Between production jobs, Mr. Mtume and Mr. Lucas recorded with their main musicians as the Mtume Band, which featured vocalist Tawatha Agee. Mr. Mtume called the group’s early albums “sophistifunk”, using lavish harmonies and elaborate orchestrations.

But one day he came to a realization. “I was playing something that felt like something else I had done,” he said. “I got up and left, and disbanded the band, and decided not to do any more productions.”

He assembled a second Mtume lineup, without Mr. Lucas, and moved towards a style he called “neo-minimalism”, using only a handful of instruments and fewer effects. The new line Mtume recorded “Juicy Fruit”. At first, Mtume’s label, Epic, dismissed the song as too slow for daytime radio, but it became a #1 R&B hit.

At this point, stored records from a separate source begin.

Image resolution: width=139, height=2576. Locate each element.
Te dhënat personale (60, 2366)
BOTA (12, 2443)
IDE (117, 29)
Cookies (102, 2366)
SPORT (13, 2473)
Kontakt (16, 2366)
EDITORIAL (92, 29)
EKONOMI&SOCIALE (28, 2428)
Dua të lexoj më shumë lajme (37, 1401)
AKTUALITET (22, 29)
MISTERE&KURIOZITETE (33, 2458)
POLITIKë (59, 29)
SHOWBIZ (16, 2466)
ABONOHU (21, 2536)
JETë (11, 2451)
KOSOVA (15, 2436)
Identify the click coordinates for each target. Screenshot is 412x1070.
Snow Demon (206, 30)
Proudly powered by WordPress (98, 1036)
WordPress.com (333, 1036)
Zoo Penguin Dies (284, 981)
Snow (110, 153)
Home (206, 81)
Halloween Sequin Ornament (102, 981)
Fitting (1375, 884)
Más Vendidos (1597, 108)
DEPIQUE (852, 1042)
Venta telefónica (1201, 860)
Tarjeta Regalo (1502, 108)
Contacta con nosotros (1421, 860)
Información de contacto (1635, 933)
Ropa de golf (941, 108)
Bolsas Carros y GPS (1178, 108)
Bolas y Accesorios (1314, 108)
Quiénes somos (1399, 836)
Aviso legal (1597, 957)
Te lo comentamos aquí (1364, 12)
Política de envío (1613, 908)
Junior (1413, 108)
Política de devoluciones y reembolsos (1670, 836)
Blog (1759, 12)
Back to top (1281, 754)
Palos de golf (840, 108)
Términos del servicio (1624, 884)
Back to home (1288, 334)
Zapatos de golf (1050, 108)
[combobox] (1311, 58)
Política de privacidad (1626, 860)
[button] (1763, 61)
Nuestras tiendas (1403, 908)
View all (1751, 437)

The title track from Mtume’s 1984 album, “You, Me and He” – a confession of polyamory – reached No. 2 on Billboard’s R&B chart. On the band’s last album, “Theater of the Mind”, released in 1986, Mtume turned to sociopolitical commentary in songs like “Deep Freeze (Rap-a-Song) (Part 1)”. That same year, he wrote the score for the film “Native Son” and produced a solo album for Ms. Agee.

In a radio interview in 1988, during an era of freewheeling hip-hop where samples were widely used without payment or credit, Mr. Mtume denounced hip-hop’s reliance on sampling, calling it ” Memorex music” and complaining that the creators were being ignored. Hip-hop group Stetsasonic responded with “Talkin’ All That Jazz,” which claimed, “Rap brings back old R&B/And if we didn’t, people might forget.”

Eventually, the sampling – then licensed and credited – would keep Mr. Mtume’s music on the radio. “Juicy Fruit” has been sampled by Alicia Keys, Warren G, Jennifer Lopez, Keyshia Cole, Faith Evans and dozens more, and many more songs and productions by Mr. Mtume have made their way onto new tracks.